Ken Garlington wrote:

> So what did you do when you needed to build a system that was bigger than the
> torpedo hatch? Re-design the submarine? 

Nope, we re-designed the system so it fit anyway. Actually, we designed
the thing in the first place so that the risk of it physically growing
too big and needing re-design was tolerable (ie contingency money was
allocated for doing this, if we couldn't accurately estimate the risk as
being small).

> Oh for the luxury of a diesel generator! We have to be able to operate on basic
> battery power (and we share that bus with emergency lighting, etc.)

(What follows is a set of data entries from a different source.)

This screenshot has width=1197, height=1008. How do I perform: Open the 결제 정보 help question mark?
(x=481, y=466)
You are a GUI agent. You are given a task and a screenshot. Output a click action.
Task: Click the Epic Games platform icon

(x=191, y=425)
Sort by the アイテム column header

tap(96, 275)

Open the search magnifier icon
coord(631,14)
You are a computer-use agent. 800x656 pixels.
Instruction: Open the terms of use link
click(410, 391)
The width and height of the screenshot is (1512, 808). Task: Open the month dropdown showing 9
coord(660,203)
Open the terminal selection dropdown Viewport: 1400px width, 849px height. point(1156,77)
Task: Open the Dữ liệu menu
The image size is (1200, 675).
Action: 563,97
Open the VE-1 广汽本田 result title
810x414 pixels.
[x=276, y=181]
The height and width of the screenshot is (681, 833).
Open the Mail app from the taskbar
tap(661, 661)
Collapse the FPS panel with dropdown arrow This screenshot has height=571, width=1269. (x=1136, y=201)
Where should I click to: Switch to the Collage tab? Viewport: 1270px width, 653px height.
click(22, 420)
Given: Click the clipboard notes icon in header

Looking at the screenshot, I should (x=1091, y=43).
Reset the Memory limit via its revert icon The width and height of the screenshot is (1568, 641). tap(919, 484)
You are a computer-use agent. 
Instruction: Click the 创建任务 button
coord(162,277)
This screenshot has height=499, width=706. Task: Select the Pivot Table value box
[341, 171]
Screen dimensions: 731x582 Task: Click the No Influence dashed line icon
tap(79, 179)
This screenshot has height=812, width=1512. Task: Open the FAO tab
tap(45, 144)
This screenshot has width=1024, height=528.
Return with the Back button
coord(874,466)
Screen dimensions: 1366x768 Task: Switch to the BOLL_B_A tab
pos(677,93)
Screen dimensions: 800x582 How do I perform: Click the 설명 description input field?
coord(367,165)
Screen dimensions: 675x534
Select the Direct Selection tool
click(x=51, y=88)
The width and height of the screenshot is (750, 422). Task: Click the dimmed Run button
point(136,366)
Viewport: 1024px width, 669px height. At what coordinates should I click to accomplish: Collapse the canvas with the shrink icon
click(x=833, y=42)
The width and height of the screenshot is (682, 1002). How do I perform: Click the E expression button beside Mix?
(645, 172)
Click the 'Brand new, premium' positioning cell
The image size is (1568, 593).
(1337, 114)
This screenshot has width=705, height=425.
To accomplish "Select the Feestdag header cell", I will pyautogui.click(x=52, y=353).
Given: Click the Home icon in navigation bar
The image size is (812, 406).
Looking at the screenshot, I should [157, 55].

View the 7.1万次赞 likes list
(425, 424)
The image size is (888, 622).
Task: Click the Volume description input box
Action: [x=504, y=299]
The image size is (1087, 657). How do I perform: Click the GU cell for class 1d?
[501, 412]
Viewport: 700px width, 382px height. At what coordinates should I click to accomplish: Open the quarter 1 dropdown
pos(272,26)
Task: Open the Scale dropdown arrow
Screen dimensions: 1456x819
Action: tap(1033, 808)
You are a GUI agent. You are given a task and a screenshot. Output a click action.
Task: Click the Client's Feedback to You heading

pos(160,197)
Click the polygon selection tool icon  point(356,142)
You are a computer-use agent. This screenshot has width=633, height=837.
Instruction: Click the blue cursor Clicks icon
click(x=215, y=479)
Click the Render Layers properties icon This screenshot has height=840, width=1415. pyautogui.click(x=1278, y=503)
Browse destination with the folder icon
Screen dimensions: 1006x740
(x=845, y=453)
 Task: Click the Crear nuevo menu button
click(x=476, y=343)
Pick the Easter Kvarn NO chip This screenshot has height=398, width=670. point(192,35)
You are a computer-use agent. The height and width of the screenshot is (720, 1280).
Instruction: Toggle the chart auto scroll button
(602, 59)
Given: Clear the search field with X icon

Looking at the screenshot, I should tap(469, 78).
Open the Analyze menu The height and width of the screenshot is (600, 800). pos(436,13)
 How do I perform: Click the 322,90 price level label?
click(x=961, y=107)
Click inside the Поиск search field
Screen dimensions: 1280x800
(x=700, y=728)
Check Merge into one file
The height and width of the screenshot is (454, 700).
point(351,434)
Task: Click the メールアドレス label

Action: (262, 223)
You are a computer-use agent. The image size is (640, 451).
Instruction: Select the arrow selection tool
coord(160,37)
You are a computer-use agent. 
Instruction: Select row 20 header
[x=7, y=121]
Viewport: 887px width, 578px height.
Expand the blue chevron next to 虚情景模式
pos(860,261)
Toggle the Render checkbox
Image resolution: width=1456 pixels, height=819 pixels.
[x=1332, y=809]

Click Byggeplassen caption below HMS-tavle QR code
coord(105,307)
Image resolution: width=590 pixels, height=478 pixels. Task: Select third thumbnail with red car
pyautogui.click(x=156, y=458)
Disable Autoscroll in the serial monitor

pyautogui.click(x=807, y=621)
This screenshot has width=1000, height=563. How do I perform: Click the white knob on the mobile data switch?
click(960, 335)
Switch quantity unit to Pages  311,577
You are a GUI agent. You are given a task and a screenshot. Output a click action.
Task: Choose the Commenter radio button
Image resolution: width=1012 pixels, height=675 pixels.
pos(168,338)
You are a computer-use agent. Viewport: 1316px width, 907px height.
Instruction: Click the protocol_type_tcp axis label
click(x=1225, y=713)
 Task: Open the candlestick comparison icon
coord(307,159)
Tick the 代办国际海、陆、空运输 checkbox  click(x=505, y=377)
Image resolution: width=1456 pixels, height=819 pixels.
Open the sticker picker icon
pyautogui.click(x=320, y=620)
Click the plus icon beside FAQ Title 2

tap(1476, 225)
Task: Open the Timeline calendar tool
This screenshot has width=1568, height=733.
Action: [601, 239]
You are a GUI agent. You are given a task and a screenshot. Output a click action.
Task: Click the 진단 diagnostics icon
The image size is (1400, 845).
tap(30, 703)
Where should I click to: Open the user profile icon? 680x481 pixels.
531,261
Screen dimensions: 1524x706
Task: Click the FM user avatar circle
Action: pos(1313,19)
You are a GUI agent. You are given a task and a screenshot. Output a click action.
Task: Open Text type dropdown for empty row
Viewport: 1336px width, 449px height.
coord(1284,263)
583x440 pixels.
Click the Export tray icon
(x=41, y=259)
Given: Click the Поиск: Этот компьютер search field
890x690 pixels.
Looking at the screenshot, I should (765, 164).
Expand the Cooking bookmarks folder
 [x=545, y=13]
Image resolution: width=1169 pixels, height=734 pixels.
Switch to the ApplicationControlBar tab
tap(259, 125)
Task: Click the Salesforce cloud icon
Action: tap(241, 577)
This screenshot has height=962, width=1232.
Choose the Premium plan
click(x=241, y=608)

Well ours had a generator connected to a hamster wheel with a piece of
cheese as backup ;-).... but seriously folks, yes we have a diesel. Why?
to charge the batteries. Use of the Diesel under many conditions - eg
when taking piccies in Vladivostok Harbour - would be unwise.

> Exactly. You build a system that has slack. Say, 15% slack. Which is exactly
> why the INU design team didn't want to add checks unless they had to. Because
> they were starting to eat into that slack.

I'd be very, very suspicious of a slack like "15%". This implies you
know to within 2 significant figures what the load is going to be. Which
in my experience is not the case. "About a Seventh" is more accurate, as
it implies more imprecision. And I'd be surprised if any Bungee-Jumper
would tolerate that small amount of safety margin using new equipment.  
Then again, slack is supposed to be used up. It's for the unforeseen.
When you come across a problem during development, you shouldn't be
afraid of using up that slack, that's what it's there for! One is
reminded of the apocryphal story of the quartemaster at Pearl Harbour,
who refused to hand out ammunition as it could have been needed more
later. 

> What if your brand new CPU requires more power than your diesel generator
> can generate? 
> What if your brand new CPU requires a technology that doesn't let you meet
> your heat dissipation?

But it doesn't. When you did your initial systems engineering, you made
sure there was enough slack - OR had enough contingency money so that
you could get custom-built stuff.

> Doesn't sound like you had to make a lot of tradeoffs in your system.
> Unfortunately, airborne systems, particular those that have to operate in
> lower-power, zero-cooling situations (amazing how hot the air gets around
> Mach 1!), don't have such luxuries.

I see your zero-cooling situations, and I raise you H2, CO2, CO, Cl, H3O
conditions etc. The constraints on a sub are different, but the same in
scope. Until such time as you do work on a sub, or I do more than just a
little work on aerospace, we may have to leave it at that.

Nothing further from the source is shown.